FEDERAL FIREARMS BAN FOR MARIJUANA USERS.
Posted by Edmund R. Folsom, Esq.
February 8, 2017
Recreational marijuana use became legal in Maine on January 30, 2017. Marijuana use for medical purposes has been legal in Maine for some time now. But anyone who uses the substance should understand that it violates federal law for that person to possess a firearm or ammunition. Federal law provides “It shall be unlawful for any person…who is an unlawful user of or addicted to any controlled substance (as defined in section 102 of the Controlled Substances Act (21 U.S.C. 802))… to…possess in or affecting commerce, any firearm or ammunition; or to receive any firearm or ammunition which has been shipped or transported in interstate or foreign commerce.” 18 U.S.C. §922(g)(3). Suffice it to say that every act of possessing a firearm or ammunition meets either the “in or affecting commerce,” or the “shipped or transported in interstate…commerce” test, and that marijuana is a controlled substance under the Controlled Substances Act.
Because every act of possessing a firearm or ammunition will meet one or both of the “commerce” tests, and because marijuana is a controlled substance under the Controlled Substances Act, possession of a firearm by a marijuana user violates 18 U.S.C. §922(g)(3), despite the legality of marijuana use under Maine law. Possession of a firearm or ammunition by a marijuana user is a felony, punishable by 10 years in prison under 18 U.S.C. §924(a)(2).
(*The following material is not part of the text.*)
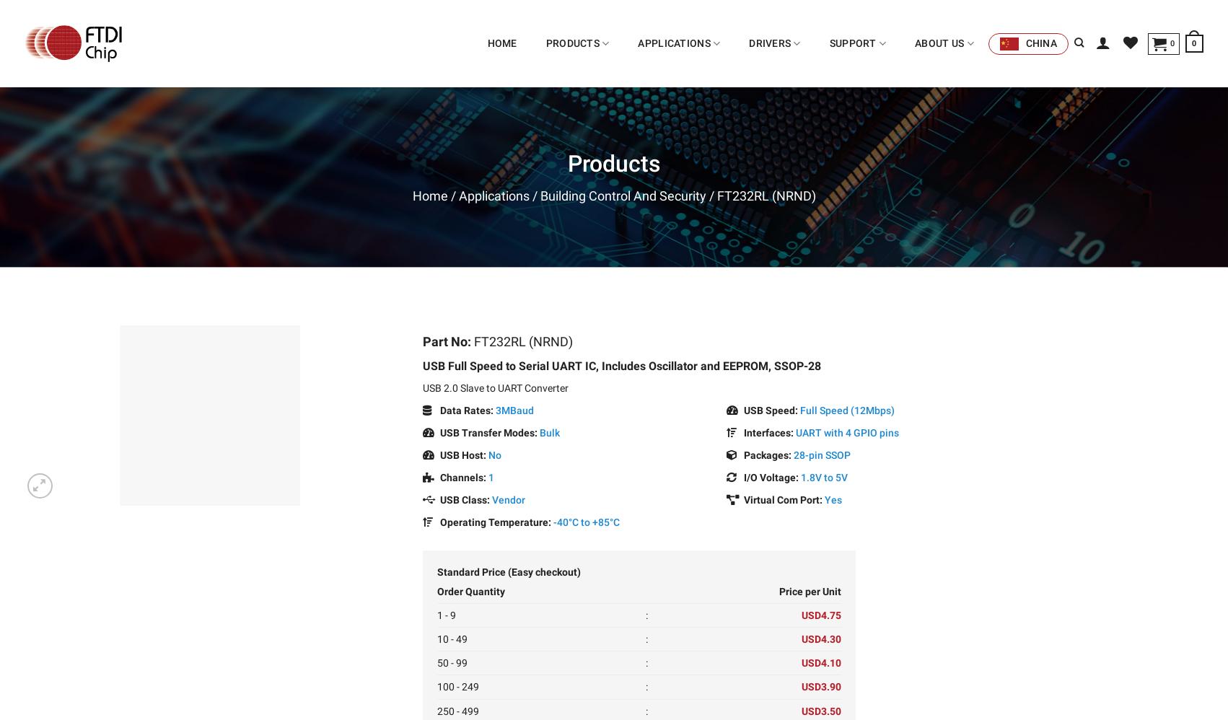  Describe the element at coordinates (829, 42) in the screenshot. I see `'Support'` at that location.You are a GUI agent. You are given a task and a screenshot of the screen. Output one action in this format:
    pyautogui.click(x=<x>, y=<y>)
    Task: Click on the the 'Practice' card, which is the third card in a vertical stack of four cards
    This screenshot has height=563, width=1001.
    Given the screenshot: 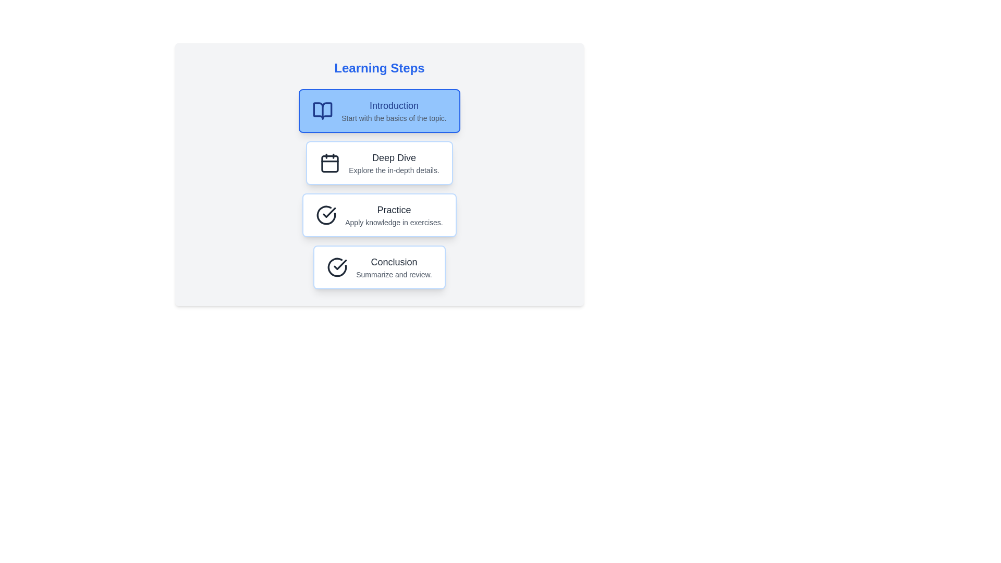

When a person buys a firearm from a licensed firearms dealer, the person is required to answer a series of questions and swear to the truth of the answers on a “Firearms Transaction Record.” In section 11(e) of that Record, the form asks, “Are you an unlawful user of or addicted to, marijuana or any depressant, stimulant, narcotic drug or any other controlled substance?” Toward the end of 2016, for clarification and warning purposes, the ATF added the following language, in bold letters, immediately following that question, “Warning: The use or possession of marijuana remains unlawful under Federal law regardless of whether it has been legalized or decriminalized for medical or recreational purposes in the state where you reside.”
Federal law provides, “It shall be unlawful…for any person in connection with the acquisition or attempted acquisition of any firearm or ammunition from a licensed…dealer or licensed collector… knowingly to make any false or fictitious oral or written statement…intended or likely to deceive such dealer, or collector with respect to any fact material to the lawfulness of the sale or other disposition of such firearm or ammunition under the provisions of this chapter.” 18 U.S.C. §922(a)(6). A violation of this statute, such as answering question 11(e) of the Firearms Transaction Record in the negative when the person is in fact a user of marijuana, is a felony, punishable by up to 10 years in prison under 18 U.S.C. 924(A)(2).
This is dangerous stuff to play with. Taking a chance and hoping not to get caught is definitely not in the same league as, say, speeding and hoping not to get caught. Anyone who shows up on the federal radar screen and is pursued for this will wish they’d chosen one or the other—marijuana use, or possession of firearms or ammunition. Under federal law, guns and weed do not mix, and anyone who attempts to deceive the feds about mixing the two is turning it up a notch in an already very dangerous and foolish game. Just saying…
The above is informational only. I’m not giving legal advice here, just reporting the news. To quote Joe Strummer, “This is a public service announcement,” except without the guitars.